The Advance Directives Acknowledgement is noted to have been filled out by a staff member with patient verbal permission for signature and dated 12/23/10. Patient 33 has advance directives, but the facility does not have a copy, acknowledging a family member or significant other is aware that Patient 33 has advance directives. The CAH's "Dear client" letter identified Patient 33 as acknowledging verbally "I do not want CPR done. I want my doctor to order a DNR (Do not resuscitate)." This form was identified as "verbal permission by patient" and dated 12/23/10 while patient was hospitalized in an acute status.

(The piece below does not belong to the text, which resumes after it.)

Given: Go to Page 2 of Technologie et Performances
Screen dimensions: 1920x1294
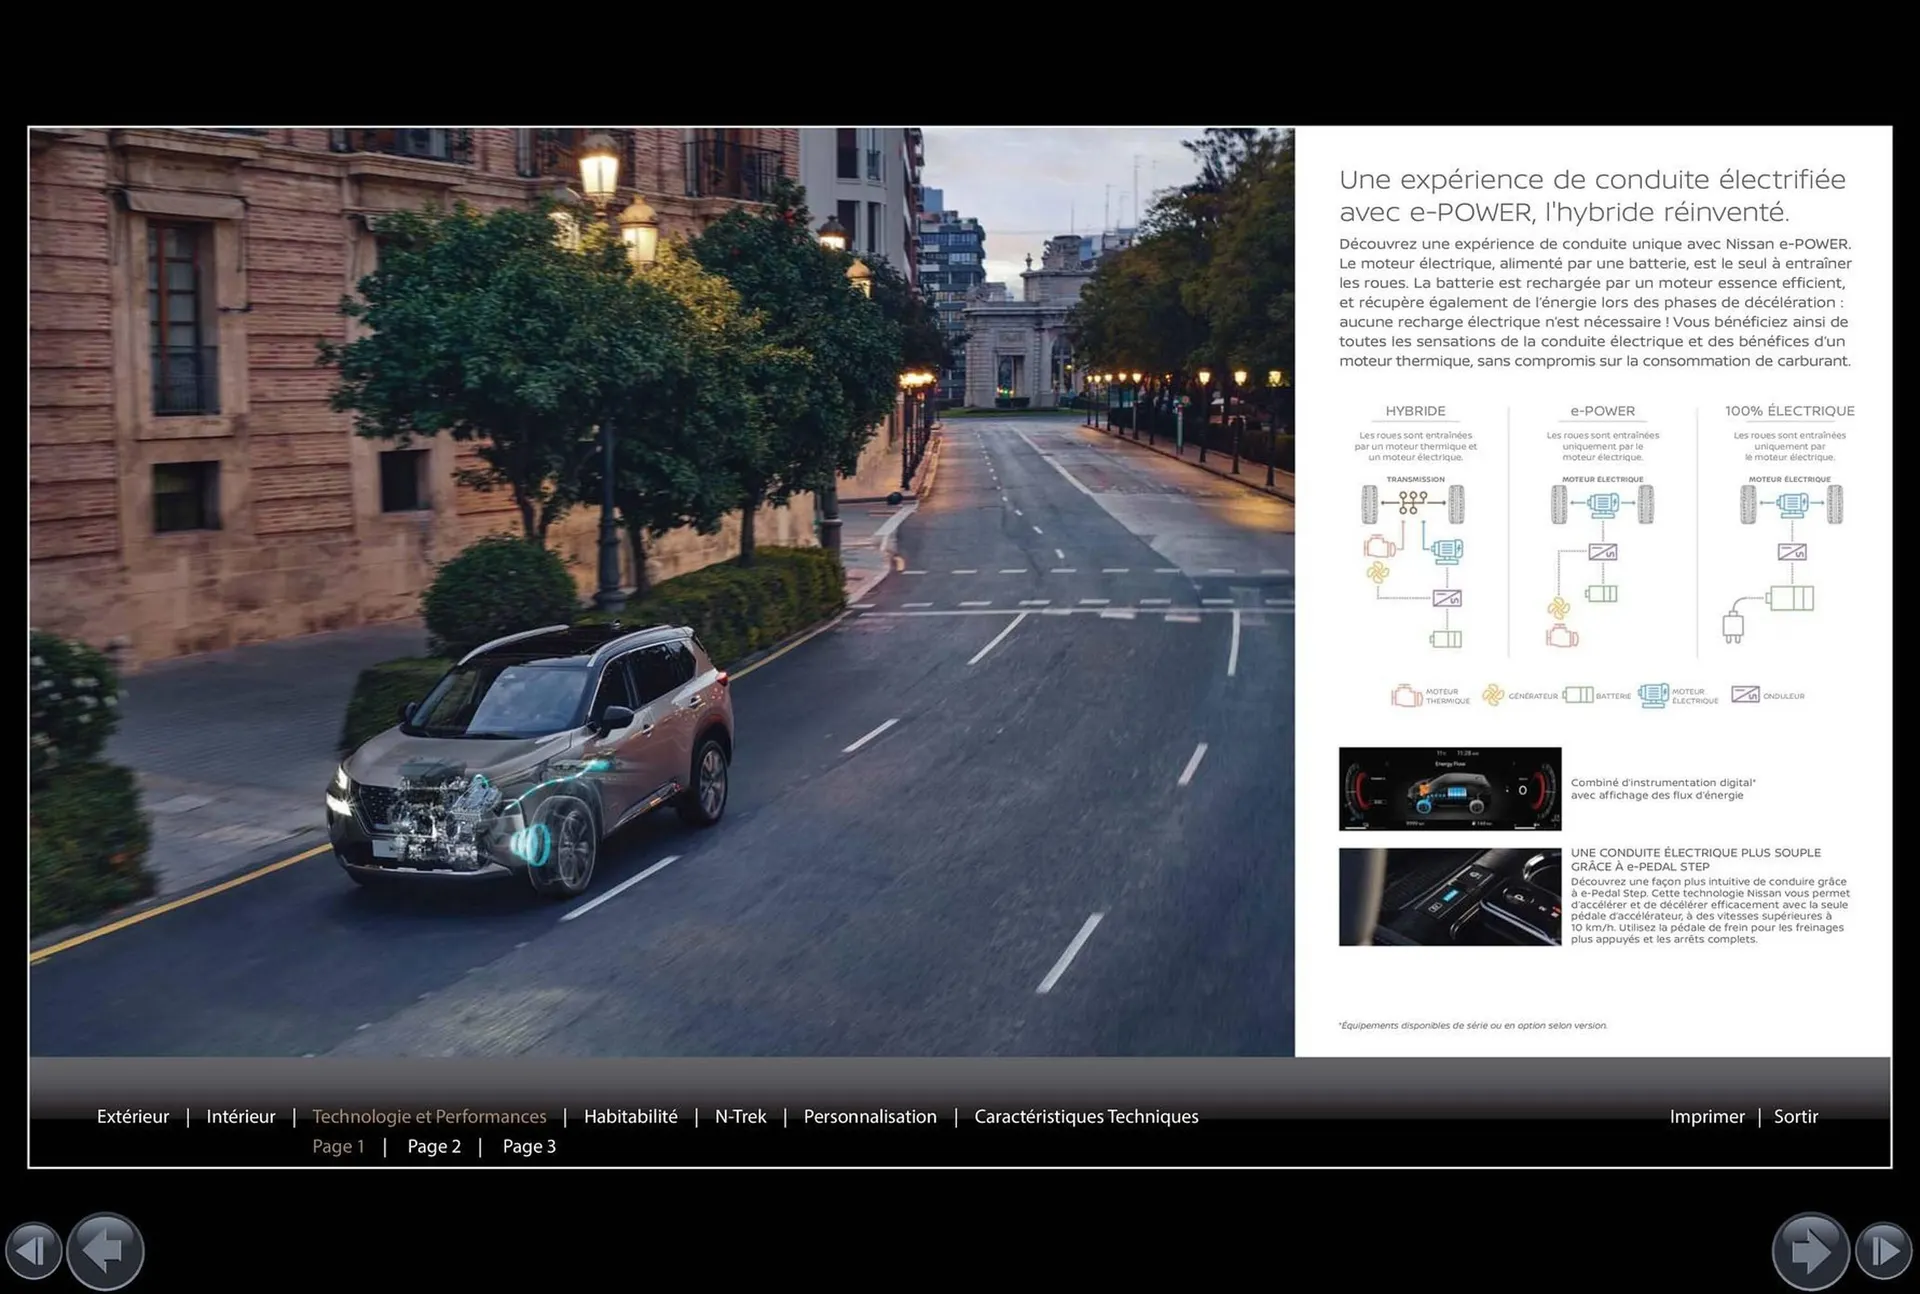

C. Interview with the Director of Nursing (DON) on 4/14/11 at 1:38 PM acknowledged Patient 33 did have a Power of Attorney (POA) but POA was out of town at the time of the incident requiring the patient to be hospitalized and was not sure if the patient had an Advance Directive or where it was, and if Patient 33 could sign all the other forms, then should have signed the DNR status form. DON was not sure staff attempted to get a copy of the Advance Directive.
D. Record review on 4/14/11 at 1:35 PM revealed Patient 34 admitted to a Swing Bed status on 1/12/11 and discharged on 1/21/11 with pertinent diagnoses of pancreatitis and colitis. Orders/plan to admit was for strengthening with PT/OT. Patient assessed by nursing staff as verbal, alert, capable of making own decisions, with good long and short term memory.
E. Record review noted Patient 34 signed the following medical record forms 1-7:
1. Condition of Treatment - signed 1/13/11;
2. Notice of Medicare provider non-coverage form - signed 1/19/11;
3. Facility Directory Consent - signed 1/13/11;
4. Vaccination form - signed 1/11/11;
5. Dental services authorization - signed 1/12/11;
6. Bed hold policy - signed 1/12/11;
7. Inventory of personal effects - signed 1/21/11.
8. Advance Directive Index and Payer Responsibility Questionnaire acknowledging that Patient 34 does not have Advance Directives and does not want information on Advance Directives was filled out by a nurse per phone conversation with Patient 34's family member and dated 1/10/11. Advance Directive Acknowledgement form states: "I HAVE NOT executed an Advance Directive was signed by a different family member on 1/10/11. Record lacked documentation that Patient 34 was asked or Advance Directives discussed with the patient. Interview with the DON on 4/14/11 acknowledged there was no proof the family members had POA authority for Patient 34 or the Advanced Directives issue was even discussed with the patient.